Siapakah ahli Taurat? Sudah jelas, merasa dirinya orang beriman. Lalu, siapakah pula imam dan orang Lewi? Sudah jelas pula, orang-orang yang selalu berseru memanggil-manggil nama Tuhan, dan dengan sendirinya menganggap dirinya sebagai orang-orang beriman. Adapun orang Samaria adalah orang yang selalu dikucilkan dan direndahkan oleh orang-orang yang merasa dirinya beriman karena menganggap mereka tidak berkenan kepada Allah. Namun, Yesus melihat iman dari orang-orang beragama itu sering kali hanya sekadar teori. Tanpa perbuatan. Meskipun orang Samaria itu dianggap tidak beriman,  pada kenyataannya memiliki belas kasihan. Patut diperhatikan, perbuatan orang Samaria itu bisa mendatangkan risiko berat. Ia menolong korban di jalur yang sering diintai oleh penyamun-penyamun. Dia bisa menjadi mangsa empuk. Orang Samaria itu bukan hanya rela berkorban harta, bahkan juga nyawanya.
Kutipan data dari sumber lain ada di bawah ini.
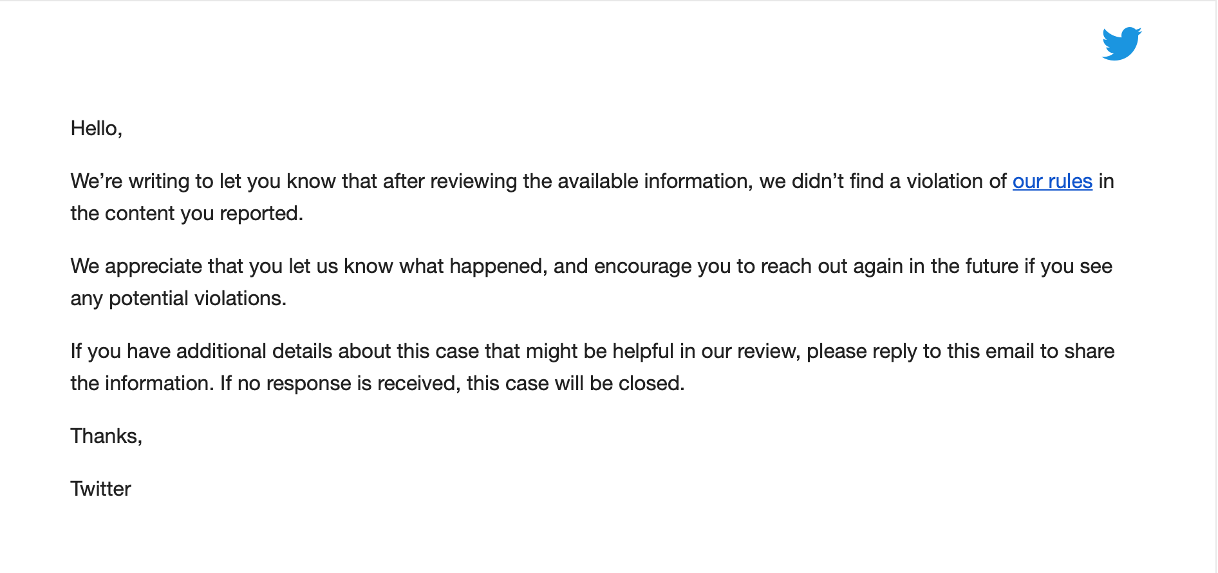Click the words 'the content you reported.'
Screen dimensions: 1218x573
(187, 214)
Ketika jemaat-jemaat Korsel itu pergi ke Afganistan dengan misi penginjilan dan sosial, bukankah mereka sebenarnya sedang menjalankan perintah Allah: mengasihi Allah dan sesama manusia? Bukankah banyak hal yang perlu dilakukan di sana? Bukan untuk berjihad, melainkan mencari orang-orang yang mungkin perlu ditolong. Perlu kita ketahui, kelompok Taliban menyatakan akan membebaskan warga Korsel dengan tuntutan: agar dalam waktu dekat pasukan Korsel ditarik dari Afganistan. Jika tidak, mereka akan diesekusi mati.
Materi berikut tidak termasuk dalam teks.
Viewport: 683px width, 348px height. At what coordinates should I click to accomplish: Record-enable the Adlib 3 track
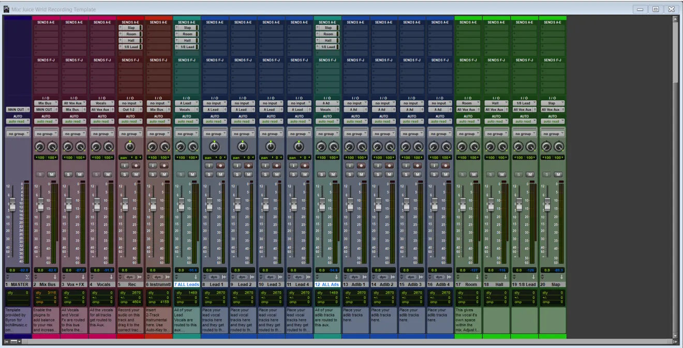tap(417, 165)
Ya, orang beriman berani mengambil risiko. Tentu saja, kita tidak harus pula pergi berbondong-bondong ke Afganistan untuk menunjukkan  iman kita. Apa yang dapat  kita renungkan adalah sebuah pesan penting bagi pengikut-pengikut Kristus bahwa kita tidak cukup diam berpangku tangan atau rajin ke gereja sebagai perwujudan iman kita. Banyak sekali orang miskin dan sekarat di sekitar kita yang perlu dan mendesak untuk diperhatikan. Kalau bukan kita, lalu apakah bedanya kita dengan imam dan orang Lewi itu? Iman tanpa perbuatan pada hakekatnya adalah mati. Kita berdoa, kiranya Allah memberkati perbuatan saudara-saudara kita dari Korsel itu bagi perdamaian dunia.